Given text Start Marker

The major difference between the yearly based and the monthly based methodologies is the way that the exogenous variables are identified and then used in the SARIMAX and ARIMAX models. Note that the SARIMA approach does not require any such variable, due to its specification (i.e., see Equation (5)). In this respect, weather- and irradiation-related datasets were considered, where each dataset consisted of nine different pieces of information (temperature, wind speed, etc.). The complete set of this information for weather and irradiation can be fetched from our server, using http://139.174.11.24/dbcolumns?dataset=weather (accessed on 15 June 2023) and http://139.174.11.24/dbcolumns?dataset=irradiation (accessed on 15 June 2023), respectively. In order to identify the most relevant exogenous variables, a Pearson’s correlation analysis was carried out, and those variables were picked that showed a strong positive correlation (i.e., a coefficient value of greater than 0.8), with respect to the percentage of renewables. Thus, for the yearly based methodology all the values from 1 January 2019 to 31 December 2022 were considered (i.e., one table of coefficients), whereas for the monthly based methodology the analysis was carried out for each month (i.e., one table of coefficients for each month of the year), such that we considered four years of data for that specific month of the year. Hence, for the yearly based methodology, 1461 days (4 × 365 + 1 leap day) were used to generate 1 table of the coefficients, whereas in the monthly based methodology 113, 120, or 124 (3 × 28 + 29, 4 × 30, or 4 × 31) days were used to generate 1 table of the coefficients for the corresponding month (i.e., 12 tables). Consequently, the SARIMAX and ARIMAX models of the monthly based methodology had exogenous variables specific to each month of the year, whereas the models for the yearly based methodology had exogenous variables that were the same for each month.

2.2. Description of ARIMA Models

Auto-regressive (AR) models, which are the basis of the ARIMA approach, are generated by considering a time-series dataset. The simplest form of such models predicts the dependent variable

y_{t}

(in our case, the percentage of renewables), by taking into account the linear combination of its previous p values (known as the order or lag):

y_{t} = c + \sum_{i = 1}^{p} ϕ_{i} y_{t - i} + ϵ_{t},

(2)

where

ϕ_{i}

is the weight of the

i^{t h}

previous value, c is a constant, and

ϵ_{t}

denotes the underlying error or white noise of the current time step t.

Moving average (MA) models predict the dependent variable

y_{t}

by considering the previous q prediction errors:

y_{t} = c + \sum_{i = 1}^{q} θ_{i} ϵ_{t - i} + ϵ_{t},

(3)

Given text End Marker

**Directive**
Carry the text on ARIMA forecasting models forward from the point where it stops. The material that comes next has no connection to the text on ARIMA forecasting models.

Data listing Start Marker

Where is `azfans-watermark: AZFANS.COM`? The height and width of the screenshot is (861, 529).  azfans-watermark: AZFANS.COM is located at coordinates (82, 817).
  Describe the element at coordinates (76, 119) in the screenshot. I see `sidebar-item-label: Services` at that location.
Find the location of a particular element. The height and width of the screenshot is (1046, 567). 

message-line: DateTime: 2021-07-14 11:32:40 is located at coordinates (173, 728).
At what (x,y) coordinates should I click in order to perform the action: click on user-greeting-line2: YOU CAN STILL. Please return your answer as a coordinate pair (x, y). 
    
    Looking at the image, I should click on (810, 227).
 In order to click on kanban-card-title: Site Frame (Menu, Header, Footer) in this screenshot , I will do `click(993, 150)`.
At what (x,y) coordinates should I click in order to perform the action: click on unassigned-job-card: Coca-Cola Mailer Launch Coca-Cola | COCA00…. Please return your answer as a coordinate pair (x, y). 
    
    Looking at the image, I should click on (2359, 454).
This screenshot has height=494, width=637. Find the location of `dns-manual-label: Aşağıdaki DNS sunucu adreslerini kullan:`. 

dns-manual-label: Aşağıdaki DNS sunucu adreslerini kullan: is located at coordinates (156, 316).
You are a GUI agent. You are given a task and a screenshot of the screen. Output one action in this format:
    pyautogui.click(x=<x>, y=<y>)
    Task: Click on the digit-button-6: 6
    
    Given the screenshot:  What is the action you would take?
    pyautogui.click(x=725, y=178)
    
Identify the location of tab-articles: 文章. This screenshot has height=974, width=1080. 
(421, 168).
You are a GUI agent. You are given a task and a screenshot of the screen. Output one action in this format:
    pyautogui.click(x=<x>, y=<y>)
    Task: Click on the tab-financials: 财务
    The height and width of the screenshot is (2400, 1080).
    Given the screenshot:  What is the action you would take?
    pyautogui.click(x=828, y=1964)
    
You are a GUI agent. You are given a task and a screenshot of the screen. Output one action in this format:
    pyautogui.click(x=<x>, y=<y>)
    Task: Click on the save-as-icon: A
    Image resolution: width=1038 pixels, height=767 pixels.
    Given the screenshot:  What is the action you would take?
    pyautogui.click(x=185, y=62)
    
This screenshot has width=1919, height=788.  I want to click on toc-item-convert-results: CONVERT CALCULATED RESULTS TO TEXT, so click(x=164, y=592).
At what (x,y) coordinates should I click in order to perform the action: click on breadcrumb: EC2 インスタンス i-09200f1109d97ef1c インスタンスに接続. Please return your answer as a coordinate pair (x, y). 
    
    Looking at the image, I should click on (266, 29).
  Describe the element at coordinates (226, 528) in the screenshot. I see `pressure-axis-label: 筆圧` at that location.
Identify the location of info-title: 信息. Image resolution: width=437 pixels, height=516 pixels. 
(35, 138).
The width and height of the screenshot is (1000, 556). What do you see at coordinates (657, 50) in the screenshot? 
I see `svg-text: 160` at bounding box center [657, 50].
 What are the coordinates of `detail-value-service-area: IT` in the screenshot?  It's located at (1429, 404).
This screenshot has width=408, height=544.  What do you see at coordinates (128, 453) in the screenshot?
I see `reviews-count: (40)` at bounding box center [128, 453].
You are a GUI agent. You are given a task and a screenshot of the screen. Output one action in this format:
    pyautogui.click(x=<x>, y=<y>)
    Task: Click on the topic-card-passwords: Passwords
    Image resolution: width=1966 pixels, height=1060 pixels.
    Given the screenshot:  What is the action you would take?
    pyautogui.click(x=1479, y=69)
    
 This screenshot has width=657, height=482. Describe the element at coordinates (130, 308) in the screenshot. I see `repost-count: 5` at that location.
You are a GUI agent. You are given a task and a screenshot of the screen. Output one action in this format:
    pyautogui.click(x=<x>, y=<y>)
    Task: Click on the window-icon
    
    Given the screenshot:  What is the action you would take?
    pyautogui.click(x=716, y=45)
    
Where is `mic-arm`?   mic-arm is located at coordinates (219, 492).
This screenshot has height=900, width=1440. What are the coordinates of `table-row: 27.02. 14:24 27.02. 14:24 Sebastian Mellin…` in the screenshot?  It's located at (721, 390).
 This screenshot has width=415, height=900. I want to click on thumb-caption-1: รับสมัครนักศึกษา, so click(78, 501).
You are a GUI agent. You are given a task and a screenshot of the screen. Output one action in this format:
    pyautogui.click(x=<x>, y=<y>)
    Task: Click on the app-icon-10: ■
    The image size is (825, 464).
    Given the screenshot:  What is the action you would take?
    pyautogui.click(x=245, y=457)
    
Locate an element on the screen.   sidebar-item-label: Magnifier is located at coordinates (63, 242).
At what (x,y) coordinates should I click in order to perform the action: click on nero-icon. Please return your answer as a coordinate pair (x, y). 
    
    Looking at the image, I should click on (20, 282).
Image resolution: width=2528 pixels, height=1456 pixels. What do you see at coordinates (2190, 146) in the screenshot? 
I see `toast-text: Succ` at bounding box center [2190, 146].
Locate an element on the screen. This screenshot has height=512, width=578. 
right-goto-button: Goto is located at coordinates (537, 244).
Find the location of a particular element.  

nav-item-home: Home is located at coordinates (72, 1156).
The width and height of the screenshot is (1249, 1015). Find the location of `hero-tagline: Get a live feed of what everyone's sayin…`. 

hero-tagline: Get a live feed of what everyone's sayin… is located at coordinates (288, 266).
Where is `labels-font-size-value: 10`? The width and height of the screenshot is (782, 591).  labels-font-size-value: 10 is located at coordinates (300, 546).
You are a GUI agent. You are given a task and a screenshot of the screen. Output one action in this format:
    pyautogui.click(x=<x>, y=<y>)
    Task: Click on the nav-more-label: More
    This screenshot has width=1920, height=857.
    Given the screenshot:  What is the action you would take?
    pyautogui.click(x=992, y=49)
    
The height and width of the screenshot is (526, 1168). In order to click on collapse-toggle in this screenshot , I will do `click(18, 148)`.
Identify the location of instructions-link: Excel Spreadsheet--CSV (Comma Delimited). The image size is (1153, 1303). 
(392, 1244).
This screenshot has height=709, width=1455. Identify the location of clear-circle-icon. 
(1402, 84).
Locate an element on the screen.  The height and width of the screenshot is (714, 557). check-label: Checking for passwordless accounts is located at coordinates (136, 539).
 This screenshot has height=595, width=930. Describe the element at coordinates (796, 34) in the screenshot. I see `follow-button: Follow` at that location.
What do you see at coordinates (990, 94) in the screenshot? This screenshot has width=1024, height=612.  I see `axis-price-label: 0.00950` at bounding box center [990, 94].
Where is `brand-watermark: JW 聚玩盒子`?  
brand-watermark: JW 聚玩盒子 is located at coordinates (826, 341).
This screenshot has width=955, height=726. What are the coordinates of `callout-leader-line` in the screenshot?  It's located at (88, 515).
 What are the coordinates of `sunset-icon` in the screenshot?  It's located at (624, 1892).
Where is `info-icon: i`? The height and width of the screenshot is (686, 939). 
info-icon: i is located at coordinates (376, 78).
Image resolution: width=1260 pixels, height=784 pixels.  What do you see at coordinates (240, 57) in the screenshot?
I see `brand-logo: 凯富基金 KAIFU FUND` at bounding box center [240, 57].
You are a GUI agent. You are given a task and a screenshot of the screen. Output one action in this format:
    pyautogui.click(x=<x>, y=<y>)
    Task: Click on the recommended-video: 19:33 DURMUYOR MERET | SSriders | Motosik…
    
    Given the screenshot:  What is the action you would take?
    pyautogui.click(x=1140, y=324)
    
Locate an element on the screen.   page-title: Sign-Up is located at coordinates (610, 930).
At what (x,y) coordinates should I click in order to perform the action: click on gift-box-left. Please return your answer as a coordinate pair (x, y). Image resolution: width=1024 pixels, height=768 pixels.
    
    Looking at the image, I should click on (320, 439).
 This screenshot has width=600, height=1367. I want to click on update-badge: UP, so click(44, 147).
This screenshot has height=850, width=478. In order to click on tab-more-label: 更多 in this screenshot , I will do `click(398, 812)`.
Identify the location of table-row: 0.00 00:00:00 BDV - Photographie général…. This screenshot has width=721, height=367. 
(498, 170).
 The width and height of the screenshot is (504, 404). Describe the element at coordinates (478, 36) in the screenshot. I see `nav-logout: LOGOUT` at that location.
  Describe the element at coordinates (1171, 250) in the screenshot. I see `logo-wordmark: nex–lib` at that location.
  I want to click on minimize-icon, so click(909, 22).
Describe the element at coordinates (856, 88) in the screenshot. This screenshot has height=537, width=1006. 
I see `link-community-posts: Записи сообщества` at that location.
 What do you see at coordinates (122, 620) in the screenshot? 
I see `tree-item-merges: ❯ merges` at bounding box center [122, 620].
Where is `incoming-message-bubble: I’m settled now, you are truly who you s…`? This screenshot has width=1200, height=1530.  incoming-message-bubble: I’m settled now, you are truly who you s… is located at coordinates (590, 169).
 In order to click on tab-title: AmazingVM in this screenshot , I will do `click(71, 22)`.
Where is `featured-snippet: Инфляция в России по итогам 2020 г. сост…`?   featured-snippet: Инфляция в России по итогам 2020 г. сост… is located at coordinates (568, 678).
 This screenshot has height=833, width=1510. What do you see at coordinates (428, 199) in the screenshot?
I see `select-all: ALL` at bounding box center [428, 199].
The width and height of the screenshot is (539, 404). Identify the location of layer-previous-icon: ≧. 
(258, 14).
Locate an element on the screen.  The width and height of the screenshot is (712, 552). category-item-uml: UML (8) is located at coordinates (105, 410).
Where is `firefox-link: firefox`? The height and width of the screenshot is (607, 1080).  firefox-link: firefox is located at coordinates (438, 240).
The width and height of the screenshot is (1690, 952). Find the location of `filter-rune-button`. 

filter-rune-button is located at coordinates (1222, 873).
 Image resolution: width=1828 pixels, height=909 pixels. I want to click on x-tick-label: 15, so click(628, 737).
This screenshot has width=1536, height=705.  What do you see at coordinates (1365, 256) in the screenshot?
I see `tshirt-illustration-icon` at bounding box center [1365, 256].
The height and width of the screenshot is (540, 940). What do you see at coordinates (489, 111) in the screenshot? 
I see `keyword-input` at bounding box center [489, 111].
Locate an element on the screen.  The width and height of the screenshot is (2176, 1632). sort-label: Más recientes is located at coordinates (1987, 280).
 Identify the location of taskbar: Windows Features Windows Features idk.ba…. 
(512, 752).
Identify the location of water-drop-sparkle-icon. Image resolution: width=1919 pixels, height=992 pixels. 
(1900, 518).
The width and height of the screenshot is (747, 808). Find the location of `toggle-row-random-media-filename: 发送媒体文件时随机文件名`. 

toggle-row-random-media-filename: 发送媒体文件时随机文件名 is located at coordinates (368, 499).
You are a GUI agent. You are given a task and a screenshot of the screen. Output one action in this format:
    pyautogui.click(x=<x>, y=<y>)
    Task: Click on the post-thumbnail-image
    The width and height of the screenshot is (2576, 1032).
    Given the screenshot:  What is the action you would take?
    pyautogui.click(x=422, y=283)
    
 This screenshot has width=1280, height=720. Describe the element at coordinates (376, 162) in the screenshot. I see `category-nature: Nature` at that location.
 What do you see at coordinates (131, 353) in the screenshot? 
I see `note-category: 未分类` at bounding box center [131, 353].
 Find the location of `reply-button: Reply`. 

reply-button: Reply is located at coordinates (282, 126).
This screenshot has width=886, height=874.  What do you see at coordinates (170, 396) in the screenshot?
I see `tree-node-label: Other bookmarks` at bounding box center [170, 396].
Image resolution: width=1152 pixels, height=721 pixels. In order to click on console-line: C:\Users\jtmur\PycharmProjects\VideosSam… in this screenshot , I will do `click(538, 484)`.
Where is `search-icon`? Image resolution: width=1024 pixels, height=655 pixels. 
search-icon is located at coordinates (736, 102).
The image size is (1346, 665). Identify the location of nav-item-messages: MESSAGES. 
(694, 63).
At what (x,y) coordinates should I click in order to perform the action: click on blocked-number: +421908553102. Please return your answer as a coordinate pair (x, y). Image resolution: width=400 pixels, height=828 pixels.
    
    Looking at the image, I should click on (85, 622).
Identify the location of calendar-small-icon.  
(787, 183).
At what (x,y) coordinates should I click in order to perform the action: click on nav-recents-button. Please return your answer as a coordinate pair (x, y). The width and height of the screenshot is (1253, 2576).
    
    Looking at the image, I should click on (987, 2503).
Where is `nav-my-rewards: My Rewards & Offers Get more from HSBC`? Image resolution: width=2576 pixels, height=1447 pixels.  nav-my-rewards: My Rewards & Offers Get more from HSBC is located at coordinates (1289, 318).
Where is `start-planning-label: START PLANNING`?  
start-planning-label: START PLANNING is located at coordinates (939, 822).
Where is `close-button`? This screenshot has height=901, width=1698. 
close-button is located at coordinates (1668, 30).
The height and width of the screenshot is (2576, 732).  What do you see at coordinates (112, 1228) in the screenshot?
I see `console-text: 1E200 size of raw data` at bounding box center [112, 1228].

Data listing End Marker

**Your response**
where

θ_{i}

is the weight of the

i^{t h}

previous prediction error, c is a constant, and

ϵ_{t}

denotes the underlying error or white noise of the current time step t.

An ARIMA model combines the above-mentioned two modeling approaches, and can be defined in terms of three parameters, p, q, and d, such that d denotes the degree of differencing in order to make the corresponding dataset stationary. Thus, ARIMA(

p, d, q

) is given by

ϕ_{p} (B) \nabla^{d} y_{t} = c + θ_{q} (B) ϵ_{t},

(4)

where

ϵ_{t}

is white noise, c is a constant,

ϕ_{p} (B)

is a polynomial of order p,

θ_{q} (B)

is a polynomial of order q,

\nabla^{d}

is the differentiating operator, and B is the backshift operator, which shifts an observation

y_{t}

in time.

There are situations where we can find repeating patterns (also known as seasonality) in the corresponding dataset. Consequently, a SARIMA

(p, d, q) (P, D, Q, s)

(i.e., seasonal ARIMA) model is given by

Φ_{P} (B^{s}) ϕ_{p} (B) \nabla^{d} \nabla_{s}^{D} y_{t} = c + Θ_{Q} (B^{s}) θ_{q} (B) ϵ_{t},

(5)

where

Φ_{P} (B^{s})

is a polynomial of order P, where

Θ_{Q} (B^{s})

is a polynomial of order Q, and where

\nabla_{s}^{D}

is the seasonal differentiating operator. Note that in this paper, we considered

s = 4

, as it denoted four seasons of the year.

Thus far, the presented models are of univariate type, because the only dependent variable (in our case, the percentage of renewables) is predicted based on its previous historical values. However, there are also circumstances where the prediction of the dependent variable is not only based on its historical values but also on some external variables (also known as exogenous). Thus, the corresponding models are of the multivariate type. Examples of such types of models include SARIMAX and ARIMAX. A SARIMAX

(p, d, q) (P, D, Q, s)

(i.e., SARIMA + exogenous) model is given by

Φ_{P} (B^{s}) ϕ_{p} (B) \nabla^{d} \nabla_{s}^{D} y_{t} = c + β_{k} x_{k, t} + Θ_{Q} (B^{s}) θ_{q} (B) ϵ_{t},

(6)

such that

β_{k}

is the weight of the

k^{t h}

exogenous variable, whereas

x_{k, t}

is the vector containing the

k^{t h}

exogenous variable at time t. An ARIMAX

(p, d, q)

model is specified as

ϕ_{p} (B) \nabla^{d} y_{t} = c + β_{k} x_{k, t} + θ_{q} (B) ϵ_{t},

(7)

where all the model parameters are provided previously.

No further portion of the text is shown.